EXERCISE REQUIREMENTS. In your answer, print each of the records below exactly.

====== GIVEN DATA

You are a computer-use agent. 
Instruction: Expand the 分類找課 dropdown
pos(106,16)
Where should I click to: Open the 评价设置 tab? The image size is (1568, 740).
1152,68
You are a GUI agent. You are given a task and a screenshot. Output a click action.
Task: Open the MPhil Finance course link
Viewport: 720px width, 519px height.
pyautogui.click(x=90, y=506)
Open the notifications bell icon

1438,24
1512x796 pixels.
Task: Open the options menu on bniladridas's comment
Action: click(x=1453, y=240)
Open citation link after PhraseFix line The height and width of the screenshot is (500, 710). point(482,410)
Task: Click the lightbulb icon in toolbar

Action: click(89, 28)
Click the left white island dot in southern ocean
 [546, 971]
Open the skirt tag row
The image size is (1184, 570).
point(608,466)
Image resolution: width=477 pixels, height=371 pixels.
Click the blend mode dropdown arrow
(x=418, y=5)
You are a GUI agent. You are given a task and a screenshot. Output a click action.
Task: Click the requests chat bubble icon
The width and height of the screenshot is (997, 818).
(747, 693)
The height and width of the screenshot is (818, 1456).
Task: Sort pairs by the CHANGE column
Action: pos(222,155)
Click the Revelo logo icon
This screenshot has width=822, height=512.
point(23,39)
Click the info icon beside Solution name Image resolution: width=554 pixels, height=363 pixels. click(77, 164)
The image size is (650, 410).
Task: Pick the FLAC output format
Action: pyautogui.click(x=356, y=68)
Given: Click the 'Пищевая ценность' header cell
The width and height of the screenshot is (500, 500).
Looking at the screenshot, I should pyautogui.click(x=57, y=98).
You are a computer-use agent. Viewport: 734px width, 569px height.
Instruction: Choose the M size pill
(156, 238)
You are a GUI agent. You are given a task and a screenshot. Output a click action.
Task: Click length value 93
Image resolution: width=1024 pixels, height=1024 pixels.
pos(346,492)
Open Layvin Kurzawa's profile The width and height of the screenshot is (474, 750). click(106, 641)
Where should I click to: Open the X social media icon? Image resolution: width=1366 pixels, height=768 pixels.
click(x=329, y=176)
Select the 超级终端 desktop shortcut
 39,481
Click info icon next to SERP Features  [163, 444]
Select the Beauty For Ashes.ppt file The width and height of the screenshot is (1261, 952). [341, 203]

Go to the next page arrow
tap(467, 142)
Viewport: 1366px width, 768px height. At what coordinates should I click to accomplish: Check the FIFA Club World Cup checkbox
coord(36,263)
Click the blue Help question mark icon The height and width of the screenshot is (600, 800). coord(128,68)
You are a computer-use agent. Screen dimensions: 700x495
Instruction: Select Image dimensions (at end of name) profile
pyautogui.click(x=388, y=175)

============

RESULT FOR THIS EXERCISE.
You are a computer-use agent. 
Instruction: Expand the 分類找課 dropdown
pos(106,16)
Where should I click to: Open the 评价设置 tab? The image size is (1568, 740).
1152,68
You are a GUI agent. You are given a task and a screenshot. Output a click action.
Task: Open the MPhil Finance course link
Viewport: 720px width, 519px height.
pyautogui.click(x=90, y=506)
Open the notifications bell icon

1438,24
1512x796 pixels.
Task: Open the options menu on bniladridas's comment
Action: click(x=1453, y=240)
Open citation link after PhraseFix line The height and width of the screenshot is (500, 710). point(482,410)
Task: Click the lightbulb icon in toolbar

Action: click(89, 28)
Click the left white island dot in southern ocean
 [546, 971]
Open the skirt tag row
The image size is (1184, 570).
point(608,466)
Image resolution: width=477 pixels, height=371 pixels.
Click the blend mode dropdown arrow
(x=418, y=5)
You are a GUI agent. You are given a task and a screenshot. Output a click action.
Task: Click the requests chat bubble icon
The width and height of the screenshot is (997, 818).
(747, 693)
The height and width of the screenshot is (818, 1456).
Task: Sort pairs by the CHANGE column
Action: pos(222,155)
Click the Revelo logo icon
This screenshot has width=822, height=512.
point(23,39)
Click the info icon beside Solution name Image resolution: width=554 pixels, height=363 pixels. click(77, 164)
The image size is (650, 410).
Task: Pick the FLAC output format
Action: pyautogui.click(x=356, y=68)
Given: Click the 'Пищевая ценность' header cell
The width and height of the screenshot is (500, 500).
Looking at the screenshot, I should pyautogui.click(x=57, y=98).
You are a computer-use agent. Viewport: 734px width, 569px height.
Instruction: Choose the M size pill
(156, 238)
You are a GUI agent. You are given a task and a screenshot. Output a click action.
Task: Click length value 93
Image resolution: width=1024 pixels, height=1024 pixels.
pos(346,492)
Open Layvin Kurzawa's profile The width and height of the screenshot is (474, 750). click(106, 641)
Where should I click to: Open the X social media icon? Image resolution: width=1366 pixels, height=768 pixels.
click(x=329, y=176)
Select the 超级终端 desktop shortcut
 39,481
Click info icon next to SERP Features  [163, 444]
Select the Beauty For Ashes.ppt file The width and height of the screenshot is (1261, 952). [341, 203]

Go to the next page arrow
tap(467, 142)
Viewport: 1366px width, 768px height. At what coordinates should I click to accomplish: Check the FIFA Club World Cup checkbox
coord(36,263)
Click the blue Help question mark icon The height and width of the screenshot is (600, 800). coord(128,68)
You are a computer-use agent. Screen dimensions: 700x495
Instruction: Select Image dimensions (at end of name) profile
pyautogui.click(x=388, y=175)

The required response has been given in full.